Could you work out how many lines of the material below hold "sidebar"? Only the number is needed.

-- Opening Marker --

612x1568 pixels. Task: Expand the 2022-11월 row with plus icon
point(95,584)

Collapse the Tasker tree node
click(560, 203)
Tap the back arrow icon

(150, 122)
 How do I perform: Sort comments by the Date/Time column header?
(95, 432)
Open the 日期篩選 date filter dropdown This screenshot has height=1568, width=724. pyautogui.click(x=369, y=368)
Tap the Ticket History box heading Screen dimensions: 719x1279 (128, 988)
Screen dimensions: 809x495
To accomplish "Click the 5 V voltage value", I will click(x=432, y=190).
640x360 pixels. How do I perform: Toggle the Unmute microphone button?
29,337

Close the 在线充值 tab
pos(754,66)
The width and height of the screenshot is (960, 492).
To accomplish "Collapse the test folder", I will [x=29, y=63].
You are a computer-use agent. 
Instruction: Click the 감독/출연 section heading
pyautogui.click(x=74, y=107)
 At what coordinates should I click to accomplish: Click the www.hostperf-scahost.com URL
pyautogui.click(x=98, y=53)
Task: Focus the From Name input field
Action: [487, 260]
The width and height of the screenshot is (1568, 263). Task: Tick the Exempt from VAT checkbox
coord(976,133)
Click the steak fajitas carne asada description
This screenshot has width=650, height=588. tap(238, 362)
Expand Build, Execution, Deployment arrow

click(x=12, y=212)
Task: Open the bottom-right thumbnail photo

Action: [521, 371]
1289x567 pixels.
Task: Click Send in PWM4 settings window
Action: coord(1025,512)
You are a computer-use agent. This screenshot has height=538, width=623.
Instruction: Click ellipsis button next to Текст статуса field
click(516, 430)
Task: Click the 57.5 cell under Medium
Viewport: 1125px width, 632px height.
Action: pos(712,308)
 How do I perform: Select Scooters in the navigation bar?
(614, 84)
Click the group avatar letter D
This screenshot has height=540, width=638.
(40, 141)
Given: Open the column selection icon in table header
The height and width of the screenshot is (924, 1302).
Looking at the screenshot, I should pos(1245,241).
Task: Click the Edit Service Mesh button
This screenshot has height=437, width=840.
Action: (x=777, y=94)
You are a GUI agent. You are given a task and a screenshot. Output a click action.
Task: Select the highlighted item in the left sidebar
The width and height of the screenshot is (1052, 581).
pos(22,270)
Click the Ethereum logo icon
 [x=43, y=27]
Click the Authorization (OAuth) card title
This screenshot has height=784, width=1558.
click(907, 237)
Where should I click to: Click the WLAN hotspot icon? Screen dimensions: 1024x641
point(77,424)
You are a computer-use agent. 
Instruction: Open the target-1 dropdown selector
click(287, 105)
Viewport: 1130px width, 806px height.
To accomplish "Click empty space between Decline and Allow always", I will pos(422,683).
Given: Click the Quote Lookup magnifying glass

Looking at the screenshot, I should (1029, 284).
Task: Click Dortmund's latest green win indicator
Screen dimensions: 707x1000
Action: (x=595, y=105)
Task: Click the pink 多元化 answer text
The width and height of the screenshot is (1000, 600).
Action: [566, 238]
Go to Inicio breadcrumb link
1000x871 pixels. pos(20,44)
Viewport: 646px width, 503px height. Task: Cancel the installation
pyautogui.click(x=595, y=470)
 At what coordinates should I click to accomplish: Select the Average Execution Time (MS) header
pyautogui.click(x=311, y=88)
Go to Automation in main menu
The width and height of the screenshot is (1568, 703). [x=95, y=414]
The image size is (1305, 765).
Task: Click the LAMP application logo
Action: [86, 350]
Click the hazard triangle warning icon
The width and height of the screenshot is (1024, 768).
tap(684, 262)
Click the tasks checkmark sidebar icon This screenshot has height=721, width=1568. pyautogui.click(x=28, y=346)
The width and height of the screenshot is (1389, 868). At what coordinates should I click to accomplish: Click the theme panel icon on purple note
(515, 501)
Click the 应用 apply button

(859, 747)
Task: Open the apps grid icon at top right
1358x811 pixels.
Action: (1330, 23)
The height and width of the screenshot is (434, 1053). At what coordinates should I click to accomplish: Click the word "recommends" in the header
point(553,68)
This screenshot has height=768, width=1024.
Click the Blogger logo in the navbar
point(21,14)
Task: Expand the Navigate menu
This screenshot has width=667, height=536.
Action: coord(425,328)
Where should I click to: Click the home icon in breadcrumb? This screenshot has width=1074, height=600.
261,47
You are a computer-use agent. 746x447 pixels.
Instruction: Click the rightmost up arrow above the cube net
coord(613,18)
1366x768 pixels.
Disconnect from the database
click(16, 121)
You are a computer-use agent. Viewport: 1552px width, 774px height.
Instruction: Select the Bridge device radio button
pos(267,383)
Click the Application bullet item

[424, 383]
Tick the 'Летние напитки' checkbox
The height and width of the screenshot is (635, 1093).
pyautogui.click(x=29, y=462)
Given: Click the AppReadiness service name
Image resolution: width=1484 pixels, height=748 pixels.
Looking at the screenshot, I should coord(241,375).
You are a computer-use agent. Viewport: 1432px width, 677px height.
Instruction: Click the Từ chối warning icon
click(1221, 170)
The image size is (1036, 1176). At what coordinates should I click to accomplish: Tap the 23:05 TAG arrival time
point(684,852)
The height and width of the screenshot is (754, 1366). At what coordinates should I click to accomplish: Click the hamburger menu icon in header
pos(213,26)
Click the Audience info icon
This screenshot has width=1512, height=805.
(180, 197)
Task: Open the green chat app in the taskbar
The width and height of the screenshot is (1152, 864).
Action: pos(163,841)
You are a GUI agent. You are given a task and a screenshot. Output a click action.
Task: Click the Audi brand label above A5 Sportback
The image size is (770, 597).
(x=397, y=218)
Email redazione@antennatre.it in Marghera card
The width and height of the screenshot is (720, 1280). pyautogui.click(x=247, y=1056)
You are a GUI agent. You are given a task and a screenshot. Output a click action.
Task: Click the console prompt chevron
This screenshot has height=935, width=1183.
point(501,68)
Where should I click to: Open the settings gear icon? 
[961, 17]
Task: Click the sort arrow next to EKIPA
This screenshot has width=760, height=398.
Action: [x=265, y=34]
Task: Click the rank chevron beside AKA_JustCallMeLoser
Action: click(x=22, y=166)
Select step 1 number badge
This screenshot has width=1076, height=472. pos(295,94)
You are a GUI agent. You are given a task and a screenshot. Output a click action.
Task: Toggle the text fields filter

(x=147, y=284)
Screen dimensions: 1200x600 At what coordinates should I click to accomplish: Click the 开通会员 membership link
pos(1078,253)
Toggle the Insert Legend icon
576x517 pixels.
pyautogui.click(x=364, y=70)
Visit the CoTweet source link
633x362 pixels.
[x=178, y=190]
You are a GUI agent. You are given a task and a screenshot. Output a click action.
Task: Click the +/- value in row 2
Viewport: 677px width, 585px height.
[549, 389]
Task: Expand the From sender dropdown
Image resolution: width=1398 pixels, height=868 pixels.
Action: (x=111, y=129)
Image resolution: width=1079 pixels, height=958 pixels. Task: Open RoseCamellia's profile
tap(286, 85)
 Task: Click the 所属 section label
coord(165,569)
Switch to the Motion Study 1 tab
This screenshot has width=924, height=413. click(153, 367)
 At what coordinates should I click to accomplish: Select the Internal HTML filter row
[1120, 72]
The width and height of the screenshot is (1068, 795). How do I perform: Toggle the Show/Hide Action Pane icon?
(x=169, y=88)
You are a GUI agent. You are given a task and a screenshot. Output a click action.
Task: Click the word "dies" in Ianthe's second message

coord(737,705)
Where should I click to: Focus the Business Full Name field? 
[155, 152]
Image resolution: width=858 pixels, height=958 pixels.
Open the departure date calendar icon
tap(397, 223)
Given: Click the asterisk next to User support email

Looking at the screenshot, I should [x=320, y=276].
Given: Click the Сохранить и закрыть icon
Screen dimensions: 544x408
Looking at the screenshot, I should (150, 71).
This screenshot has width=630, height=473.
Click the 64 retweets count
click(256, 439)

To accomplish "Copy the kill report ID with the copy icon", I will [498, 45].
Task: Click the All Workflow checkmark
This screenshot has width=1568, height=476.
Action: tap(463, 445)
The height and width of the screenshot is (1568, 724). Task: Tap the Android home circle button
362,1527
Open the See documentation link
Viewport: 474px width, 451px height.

-- Closing Marker --

> RESULT FOR THIS TASK: 2